16 Setembro 2025
“E, nesse ambiente, quando a busca por segurança se torna a grande alavanca que articula tudo, acaba sacrificando liberdades e justiça, consolidando perversamente inseguranças e incertezas para a grande maioria. Assim, podemos ver que, na realidade, esse discurso e prática da ‘guerra às drogas’ se torna um mecanismo de controle da sociedade a partir das demandas de acumulação do capital nacional e estrangeiro”. A reflexão é de Alberto Acosta, em artigo publicado por Rebelión, 15-08-2025. A tradução é do Cepat.
Alberto Acosta é economista equatoriano. Foi presidente da Assembleia Constituinte do Equador (2007-2008).
Eis o artigo.
“Exércitos e auxiliares mercenários são inúteis e perigosos” – Nicolau Maquiavel, O Príncipe (1513)

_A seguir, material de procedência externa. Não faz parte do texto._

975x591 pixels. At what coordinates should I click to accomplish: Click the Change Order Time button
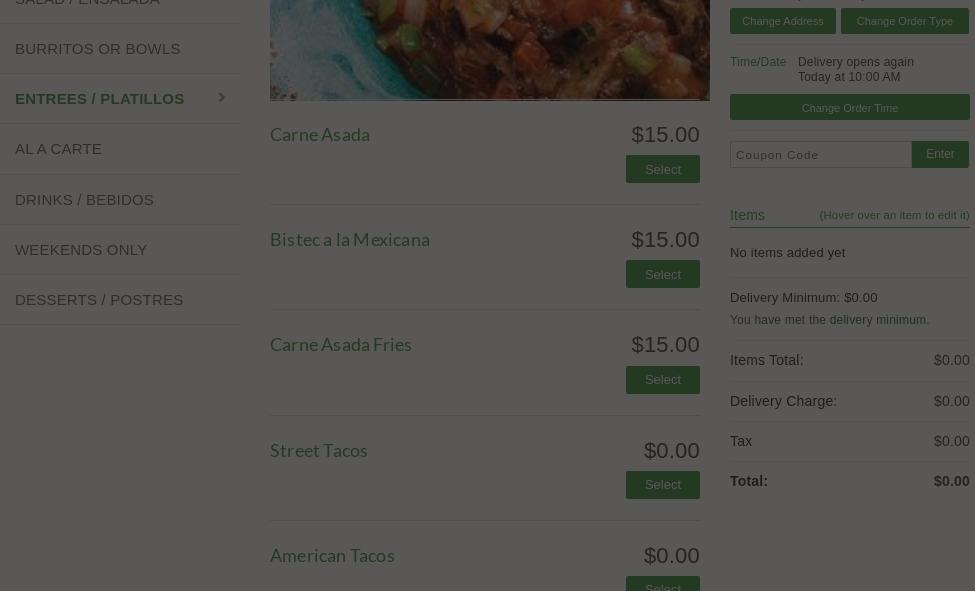click(849, 107)
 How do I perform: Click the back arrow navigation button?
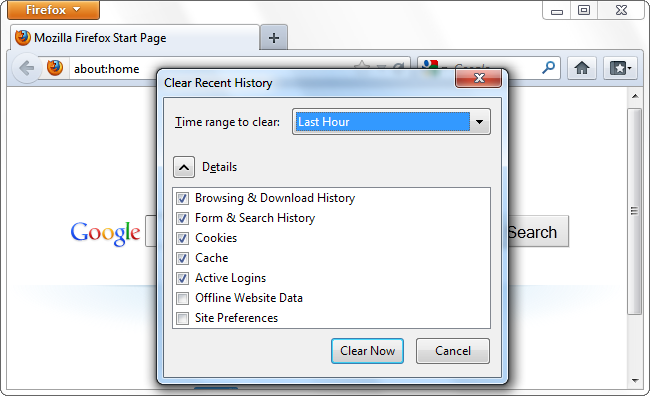coord(27,68)
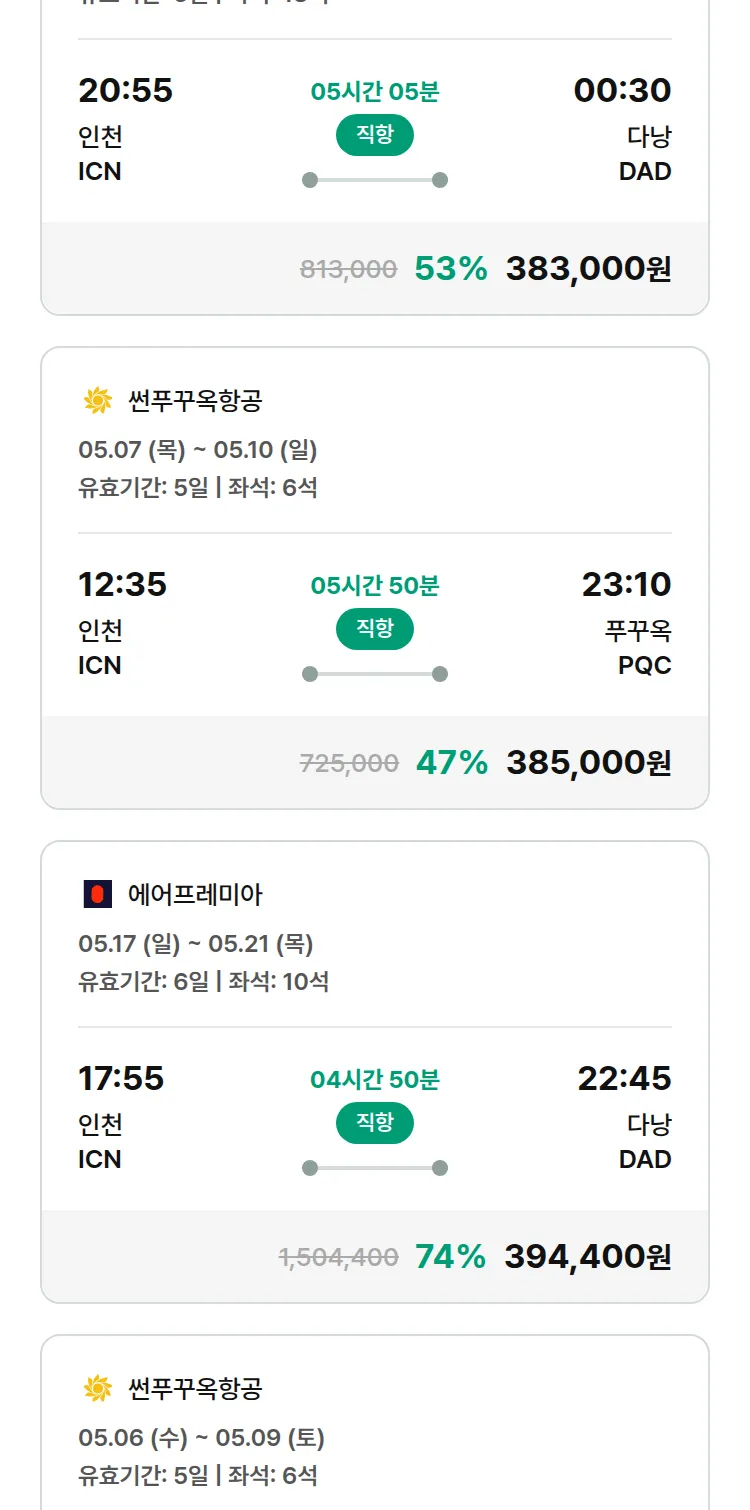Viewport: 750px width, 1510px height.
Task: Open the 에어프레미아 airline name
Action: click(x=196, y=894)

A remoção da proibição constitucional que impedia o estabelecimento de bases militares estrangeiras no Equador avança. Após aprovar essa possibilidade, cumprindo o disposto na lei para emendas constitucionais parciais, ou seja, o debate em duas sessões, a Assembleia Nacional abriu caminho para a realização de um referendo. Assim, convocando o povo às urnas, essa proibição pode ser removida, a que concretizou a retirada da base estadunidense em Manta em 2009. Em suma, com uma sociedade assolada pela violência criminosa, avançam propostas autoritárias, regressivas em direitos. Buscam, assim, retroceder na roda da história, permitindo novamente o estabelecimento de tropas estrangeiras, inclusive a atuação de mercenários.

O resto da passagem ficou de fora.